Some of the world’s top experts on maritime and international law are meeting, for the first time, to discuss the establishment of an international court to try piracy cases. The focus is purely legal and certainly groundbreaking — nationally and internationally. It is also, very timely since pirate-seized ship stories have been in the news so often in recent months. Details of this interesting event have been sent to Blogactiv by the event organisers.
Cicero called pirates “hostis humani generis” or “enemies of mankind.” Accordingly, piracy became one of the first areas of international law, as it was the duty of states and their navies to deal with pirates. For over 2,000 years the military approach —by necessity always state-centric, ‘regional’ and episodic in nature— has prevailed… and, most would argue, failed.
Contemporary piracy has become harder to contain: although more than fifty percent of cases occur off the Horn of Africa, pirate crews thrive in waters as far away as Peru, Indonesia, Brazil, China, Bangladesh. Their loot now costs the global economy over $16 billion annually. Securing seamen —many who lose their lives as well as their cargo and vessels— has sent insurance premiums to untenable levels. The cost of doing business today includes ransom payments so high that after a single attack, a pirate ‘hand’ can float away with the equivalent of more than 100 years of expected income. And because many of the afflicted nations don’t have piracy laws, the few pirates that are captured are all too often released to start all over again.

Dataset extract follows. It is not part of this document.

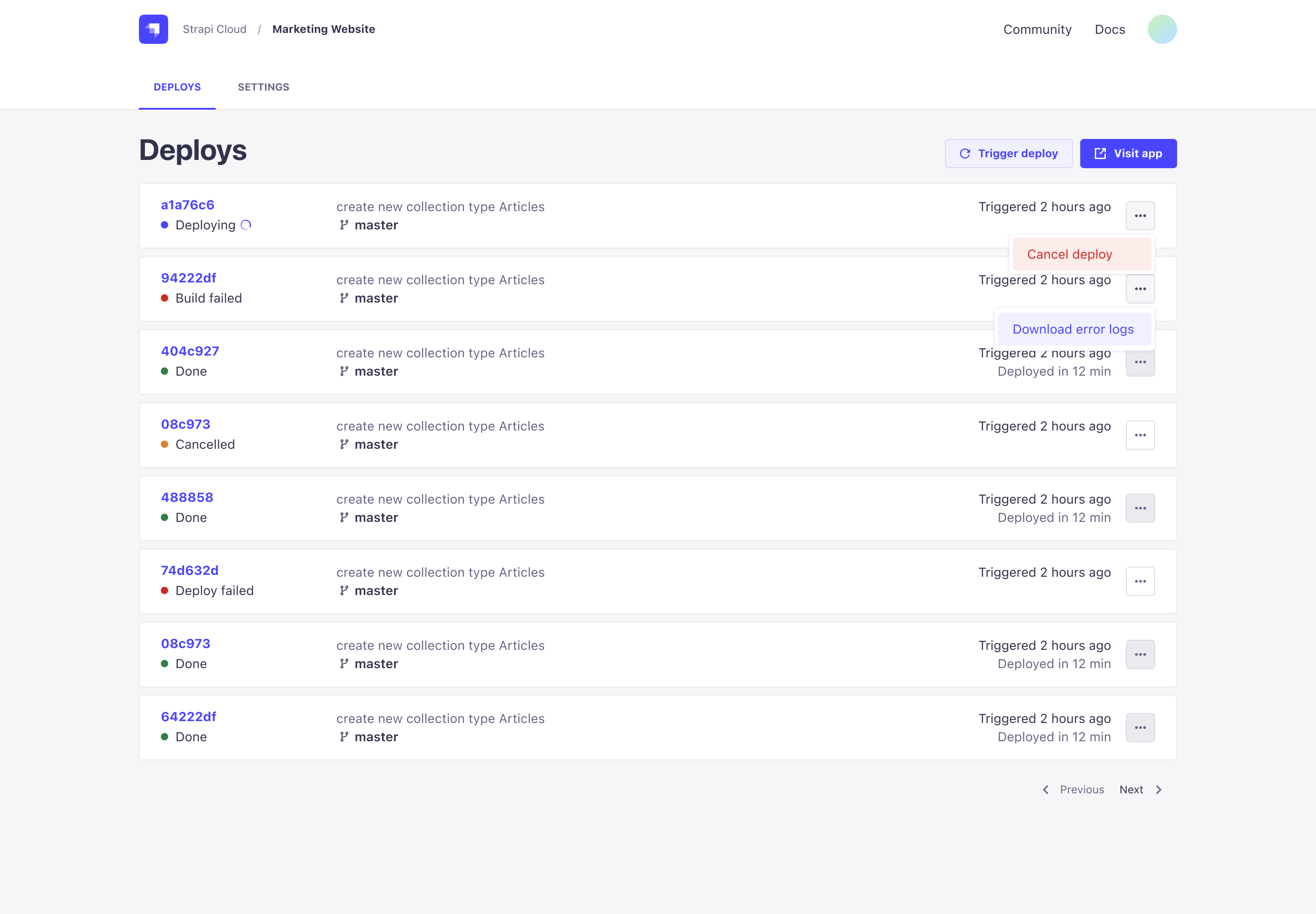
Task: Open more options for deploy 488858
Action: tap(1140, 509)
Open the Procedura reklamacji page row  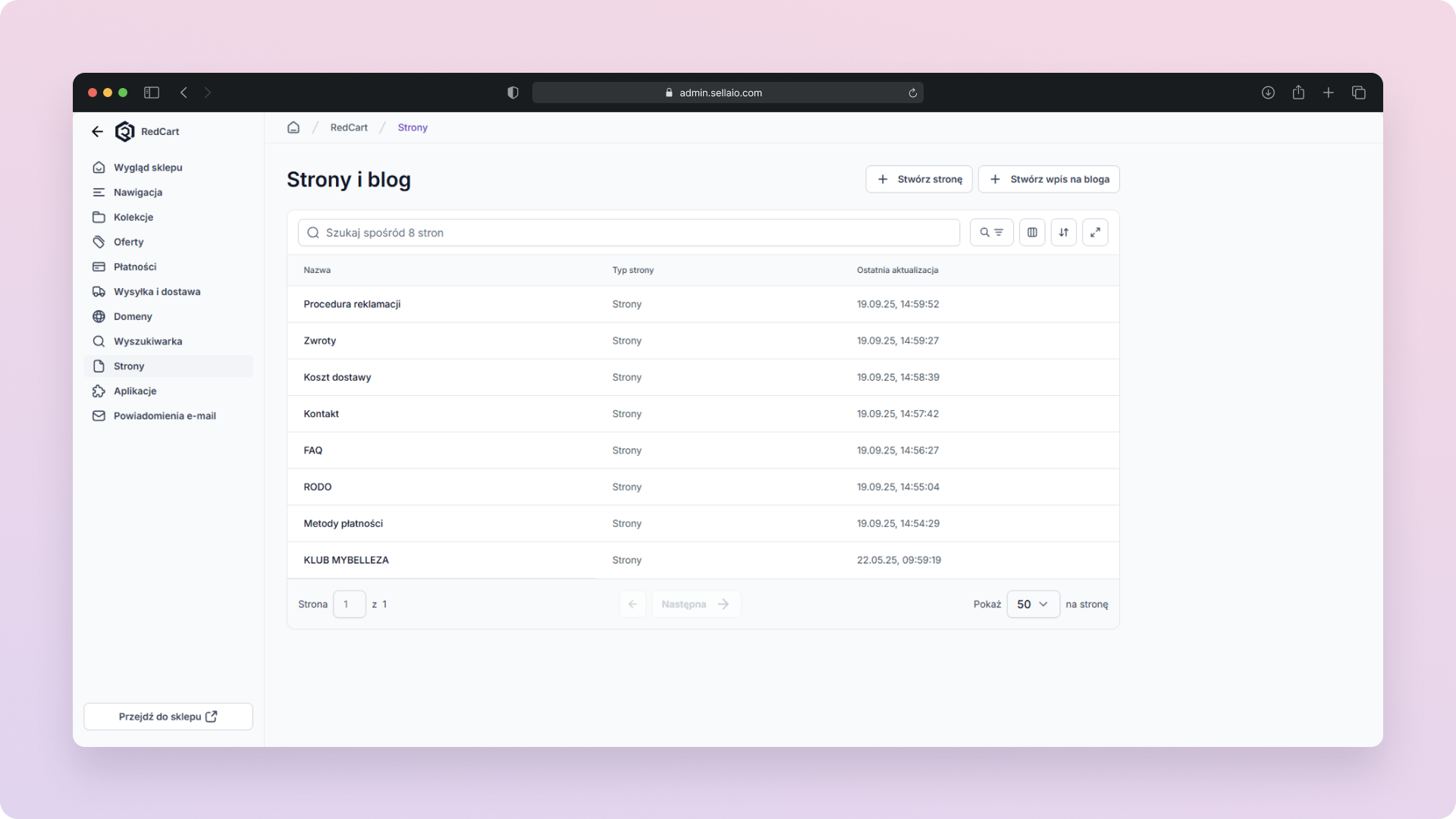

KEY QUESTIONS TO BE ADDRESSED:
• Can the crime of piracy be added to the jurisdiction of the International Criminal Court (ICC)? If so, what is the process for doing so?
• Given the politics around the 2010 ICC Review Conference (the possibility that the crime of aggression will be added to the ICC’s jurisdiction; the desire on the part of some to add terrorism), how likely is it that the ICC might try pirates in the near future?
• What are the advantages and disadvantages of using (third party) national governments to try apprehended pirates? How might universal jurisdiction work in practice with regard to the crime of piracy in the current era?
• What alternative governance options exist to prosecute pirates?
• What are the prospects for a special tribunal on piracy? How might this be established? By whom or under whose auspices? Through what processes? Who pays?
The workshop, organised by the One Earth Future Foundation and hosted by The American Society of International Law and The Academic Council on the United Nations, is bringing some of the world’s leading international and maritime law experts to assess the various options that exist in international law to prosecute pirates, including the International Criminal Court, the Law of the Sea Tribunal, a special tribunal, and national prosecutions.
WHEN: 17 October 2009
WHERE: American Society of International Law • Tillar House
2223 Massachusetts Ave. NW, Washington, D.C.